Since its introduction in the 1970s, surgeons regard the J-pouch as the go-to surgical intervention for chronic ulcerative colitis and familial polyposis. While it is the gold standard treatment, post-operative complications from a failed J-pouch can put your health and well-being at risk in at least five ways.
Pelvic sepsis is the main cause of J-Pouch failure and the most serious complication after surgery. Sepsis is a serious condition characterized by a whole-body inflammatory response to infection. Pelvic sepsis can develop three to six days after surgery. Patients who have not had a previous ileostomy, the surgical procedure that brings part of the intestine to the outside of the body, are at higher risk for this condition.
The infection leading to pelvic sepsis is often the result of leaks developing along suture lines or bacterial contamination during surgery. Signs and symptoms of pelvic sepsis include fever, abdominal pain, pus-like discharge and high white blood cell counts.
Leaks can develop in three areas: in the pouch itself, at its tip or in the area where the pouch connects to the anus. Leaks are more common in elderly patients, those who take corticosteroids and in men. Leaks will sometimes heal on their own but some patients will need additional surgeries or treatments to correct the leak.
The risk for small bowel obstruction with a J-Pouch is high, according to a study published in the Annals of Surgery, affecting as many as 44 percent of patients. The researchers in the study found the risk of small bowel obstruction is 9 percent at 30 days post surgery, 18 percent one year later, 27 percent at five years and 31 percent at 10 years. Most do not require surgical intervention to correct small bowel obstruction.
Pouchitis is inflammation of the ileal reservoir. Affecting about half of all people who receive a J-Pouch, pouchitis is the most common complication of a J-Pouch. Symptoms of pouchitis include increased stool frequency, diarrhea, urgency, fecal incontinence, abdominal pain, and fever.
A fistula is an abnormal connection between tissues or organs. Several months after receiving a J-Pouch, patients may develop a vaginal, perineal, cutaneous or presacral fistula.
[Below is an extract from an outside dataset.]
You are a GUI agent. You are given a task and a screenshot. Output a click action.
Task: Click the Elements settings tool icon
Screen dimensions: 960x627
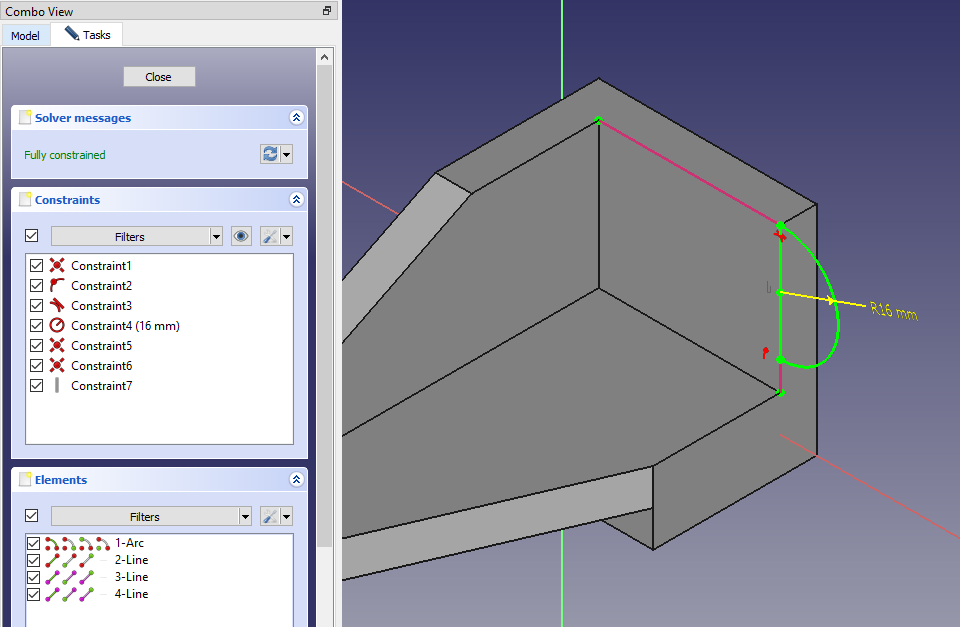(x=269, y=517)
Doctors can treat fistulas with antibiotics in some cases but must resort to surgery in other cases.
A failed J-Pouch can force a patient to endure multiple invasive procedures and surgeries in addition to experiencing discomfort and inconvenience. Patients concerned about the health risks associated with failed J-Pouches should speak with their doctors to learn how to avoid complications.